Curator: Dr. Christiane Stahl
Alfred Ehrhardt’s first major photographic work DAS WATT (The Tidelands) (1933–1936) is an ode to nature. It is among the most outstanding visual achievements of the avant-garde photography of the 1930s and represents the crème de la crème of his photographic oeuvre. The artistic quality of this series remains unequalled, even among the masters of New Objectivity photography. Created during Josef Albers’s preliminary course at the Bauhaus in Dessau, the work reveals Ehrhardt’s fascination with the structures in the sand that emerged every day anew, formed by wind and water. These reminded him of his teachings on the nature of materials, in which his students were required to learn to discern the »structure, texture, and consistency« of materials. Ehrhardt’s concept for the image series was to look for the natural laws in the synergy of nature’s forces by comparing the form variations created anew each day. His typology of sandy-reef formations suggests a conscious connection between microcosm and macrocosm.
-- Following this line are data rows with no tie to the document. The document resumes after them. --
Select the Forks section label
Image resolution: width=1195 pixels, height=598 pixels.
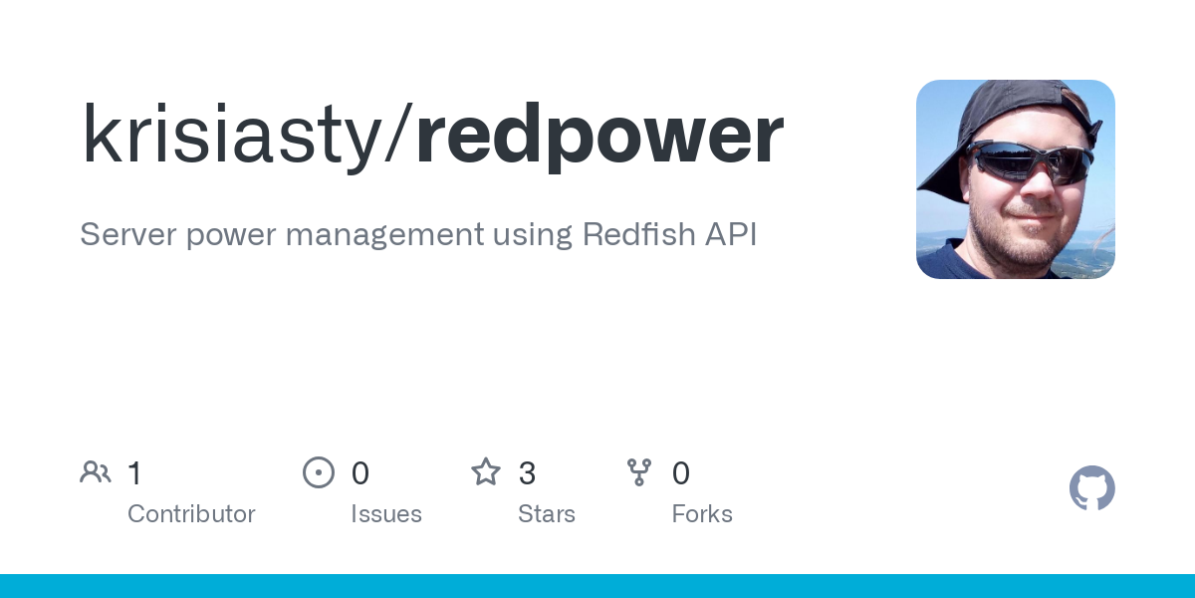pos(702,513)
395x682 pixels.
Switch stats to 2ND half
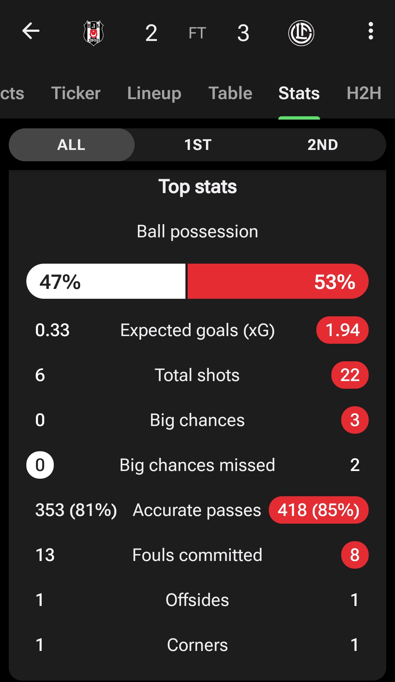[x=323, y=145]
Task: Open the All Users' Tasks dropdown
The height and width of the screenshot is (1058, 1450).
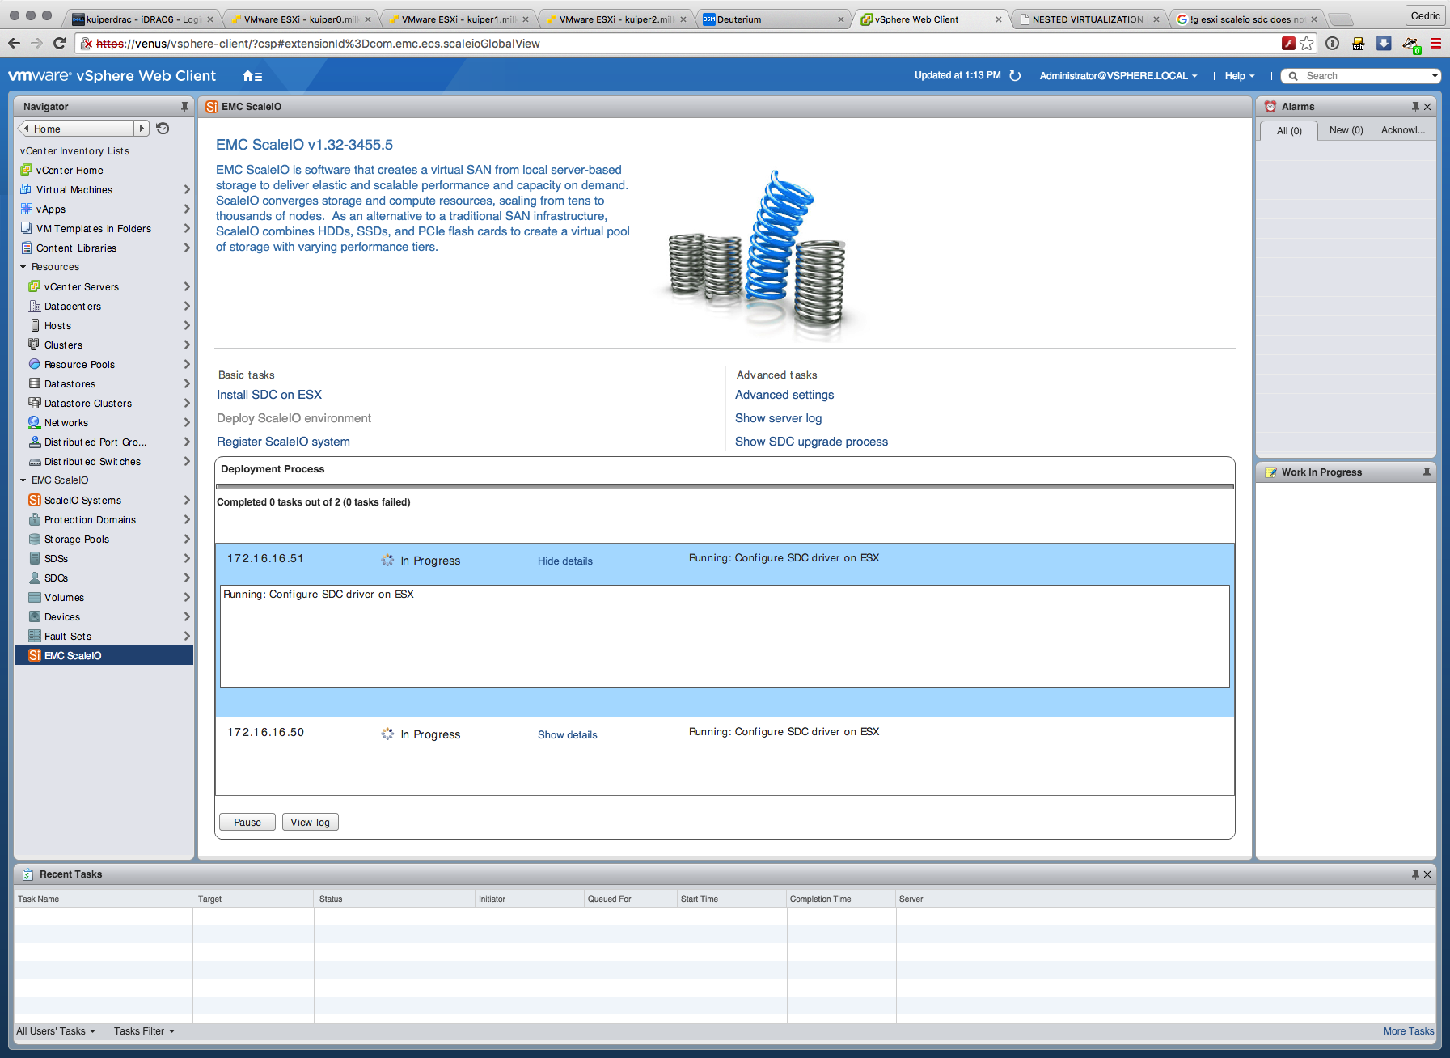Action: [x=56, y=1031]
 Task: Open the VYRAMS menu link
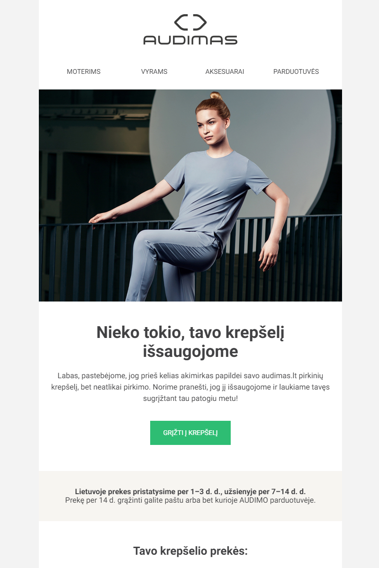(154, 72)
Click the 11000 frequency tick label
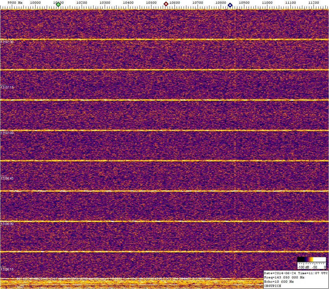329x289 pixels. click(x=267, y=2)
The US photographer David Batchelder (b. 1939) uses a digital camera to coax astounding sand formations out of the coastlines of the Isle of Palms near his hometown of Charleston, South Carolina.
Batchelder asserts these would have remained hidden to him using analog technology: »My ability to see has grown because I have been able to make and see many thousands of photographs. My vision has grown as a result. I see so many interesting things in the sand now that were there before, but beyond my vision.« Batchelder purposely addresses human perception: the abstracting of the nature motif, reduced to a minute amount of information, generates inner visions. It seems nearly impossible not to discover something concrete in these images. Something within us strives to see faces, figures, a landscape, or a galaxy, and yet we are only looking down on a limited stretch of beach.
Unlike Ehrhardt, Batchelder is not interested in the laws of structure, but in the chaotic, strange, surreal, non-rational, in short: the world of dreams and the imagination. Batchelder’s play-like freeness contrasts with Ehrhardt’s objective structural order—poetry versus science.
An exhibition catalog will be published.